7. According to economics historian Walt Rostow, five stages of economic development


exist. The first two stages are traditional society and the preconditions for takeoff. The
third stage is economic takeoff, which then matures in the fourth stage. The fifth stage
is high mass consumption. The Indian economy is most likely in the second or third
stage, according to Rostow’s model, and is expected to take off.As an indication of
this position, Indian pharmaceutical companies no longer have only domestic
operations—some companies now have enterprises in the United States and other
countries.

8. The World Bank estimated that five countries—Brazil, China, India, Indonesia, and
Russia—whose share of the world pharmaceuticals market is barely one-third of that
of the EU will have a 50% higher market share than will the EU by 2020.

3. SOCIAL FACTORS:

1. At a World Intellectual Property Organization (WIPO) conference in 1999, Dr.

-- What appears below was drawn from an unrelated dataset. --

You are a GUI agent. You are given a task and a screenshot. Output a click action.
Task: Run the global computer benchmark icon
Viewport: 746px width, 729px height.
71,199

P.V.Venugopal summarized the possible benefits to India of modernizing the
industry. The development of the IPI would create new jobs, but mainly it would
provide access both to modern technology in the field of medicines and to medicines
developed indigenously. As a result, it will be able to provide new drug formulations
and improved healthcare treatments to Indian patients.

2. Poor Sanitation and polluted water sources prematurely end the life of about 1million
children under the age of five every year.

3. In India people prefer using household treatments handed down for generations for
common ailments.

4. The use of magic/tantrics/ozhas/hakims is prevalent in India.

5. Increasing pollution is adding to the healthcare problem.

6. Smoking, gutka, drinking and poor oral hygiene is adding to the healthcare problem.

7. Cattle-rearing encourage diseases communicated by animals.


8. Early child bearing affects the health standards of women and children.

9. Ignorance of inoculation and vaccination has prevented the eradication of diseases


like polio, chicken-pox, small-pox, mumps and measles.

4. TECHNOLOGICAL FACTORS:

1. Advanced automated machines have increased the output and reduced the cost.

2. Newer drug delivery systems are the innovations of the day.

3. The Indian computer industry is on par with its American counterpart, and many
companies in the world depend upon Indian programmers to develop complex
software. The use of computers in the pharmaceutical industry is increasing, and in
particular they are being applied to data management and drug discovery program .
Thus, collaboration between the computer and pharmaceutical industries will help
drug discovery and development programs prosper.

4. Newer medication, molecules and active ingredients are being discovered. As of


January 2005, the Government of India has more than 10,000 substances for
patenting.

5. Ayurveda translates as the “science of life.” It encompasses fundamentals and


philosophies about the world and life, diseases, and medicines. The knowledge of
ayurveda is compiled in Charak Samhita and Sushruta Samhita. The curative
treatment lies in drugs, diet, and general mode of life. This has given India a pioneer
stage.

6. Biology and chemistry are changing as a result of high-powered computers, chemical


information software tools and new database-searching algorithms. Technological
advances in high-throughput screening hardware, combinatorial chemistry and
information technology, in combination with high-value targets in the pharmaceutical
industry, have created a cost- and time-efficient technology platform to screen a large
number of compounds. 
7. The Indian pharmaceutical industry exports generic drugs to CIS (Commonwealth of
Independent States) countries, Africa, and recently to the highly regulated US and
European markets. The Indian pharmaceutical industry is characterised by a low
degree of concentration; a large number of firms with similar market shares, a low
level of R&D intensity ratios with a high level of brand proliferation.

8. New drug delivery system (NDDS) involves the development of technology to


introduce a drug at diseased site in a novel way. New drug delivery system research
has definitive and well defined boundaries of complexities. It represents an advance
level of capability in terms of formulation research part of the process R&D.